Hoewel hun activiteiten in het oog springen en anders suggereren is de herbouw van de tempel niet echt een gespreksonderwerp onder religieuze Joden. In het algemeen wordt gezegd dat de Messias eerst moet komen en de tempel daarna wel komt (of niet). Vooral liberale Joden weten niet zo goed raad met het onderwerp tempel. Ze nemen liever de ervaring van verwoesting en rouw als uitgangspunt en verbinden die dan met de noodzaak actie te ondernemen voor de wereldvrede.
Ook het Opperrabbinaat loopt niet erg warm voor een nieuwe tempel. De rabbijnen verklaarden het tempelplein al jaren geleden tot verboden gebied voor Joden, vanwege de Heiligheid van het terrein. Een bordje bij een toegangsweg naar het plein maakt de voorbijganger hierop attent. Elke poging om de moskee die nu op het tempelplein staat te verwoesten en een tempel te bouwen wordt daardoor al in de kiem gesmoord.

__Gegeven informatie__.
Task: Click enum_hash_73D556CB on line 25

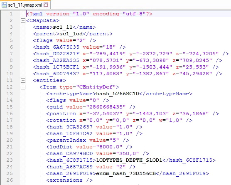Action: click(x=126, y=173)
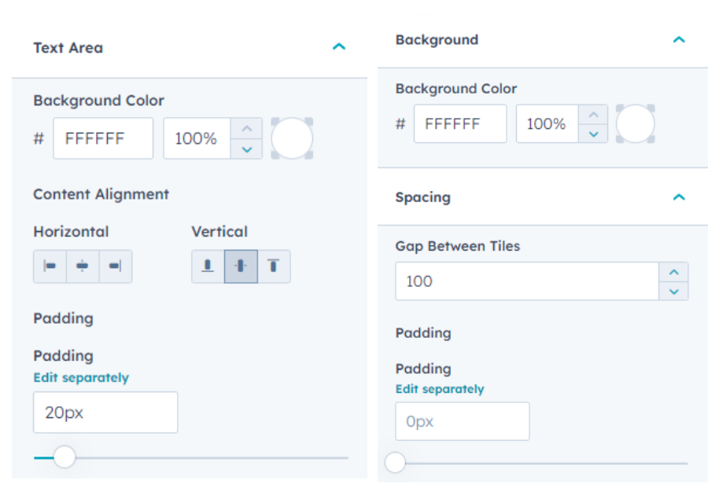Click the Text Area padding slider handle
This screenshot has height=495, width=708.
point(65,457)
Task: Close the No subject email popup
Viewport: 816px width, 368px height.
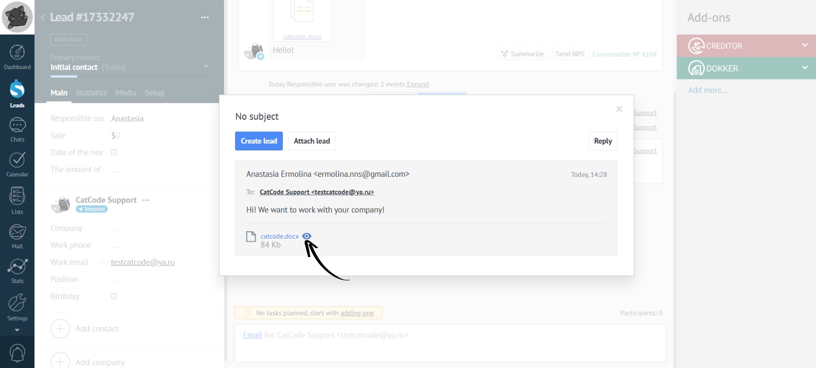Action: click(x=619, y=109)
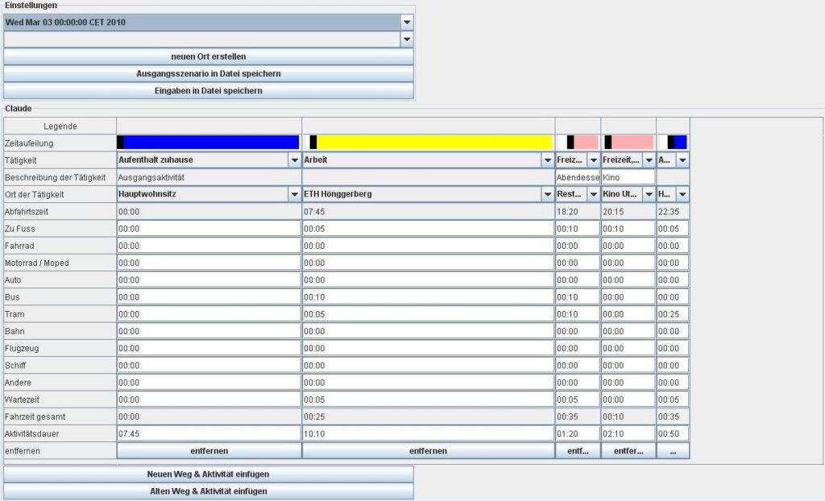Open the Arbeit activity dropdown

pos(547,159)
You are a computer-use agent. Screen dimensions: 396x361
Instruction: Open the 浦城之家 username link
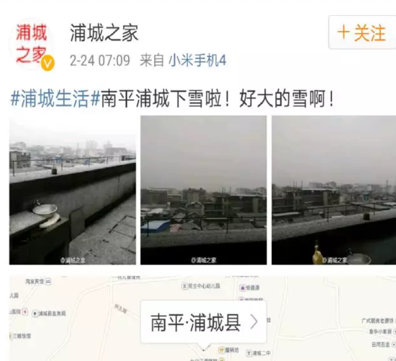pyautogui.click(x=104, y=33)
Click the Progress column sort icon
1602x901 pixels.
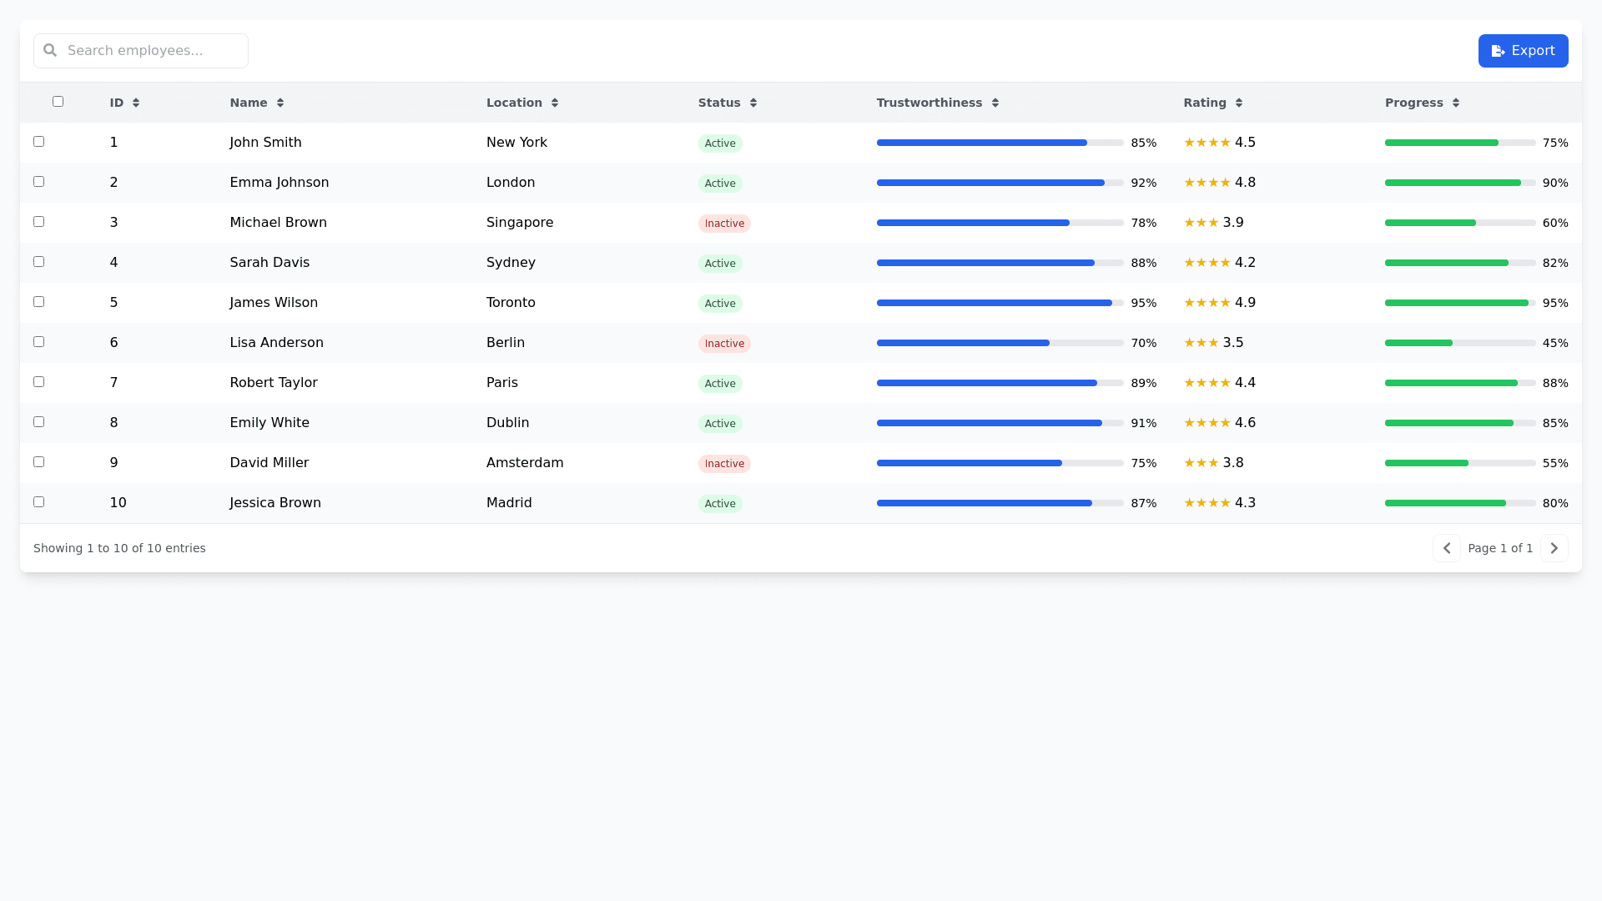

__Opdracht__. Citeer letterlijk uit de tekst over de herbouw van de tempel het deel dat begint met de woorden "Hoewel hun activiteiten" en eindigt met "de kiem gesmoord.". De vermeldingen zijn afzonderlijk materiaal en staan los van de tekst.

__Volledig antwoord__.
Hoewel hun activiteiten in het oog springen en anders suggereren is de herbouw van de tempel niet echt een gespreksonderwerp onder religieuze Joden. In het algemeen wordt gezegd dat de Messias eerst moet komen en de tempel daarna wel komt (of niet). Vooral liberale Joden weten niet zo goed raad met het onderwerp tempel. Ze nemen liever de ervaring van verwoesting en rouw als uitgangspunt en verbinden die dan met de noodzaak actie te ondernemen voor de wereldvrede.
Ook het Opperrabbinaat loopt niet erg warm voor een nieuwe tempel. De rabbijnen verklaarden het tempelplein al jaren geleden tot verboden gebied voor Joden, vanwege de Heiligheid van het terrein. Een bordje bij een toegangsweg naar het plein maakt de voorbijganger hierop attent. Elke poging om de moskee die nu op het tempelplein staat te verwoesten en een tempel te bouwen wordt daardoor al in de kiem gesmoord.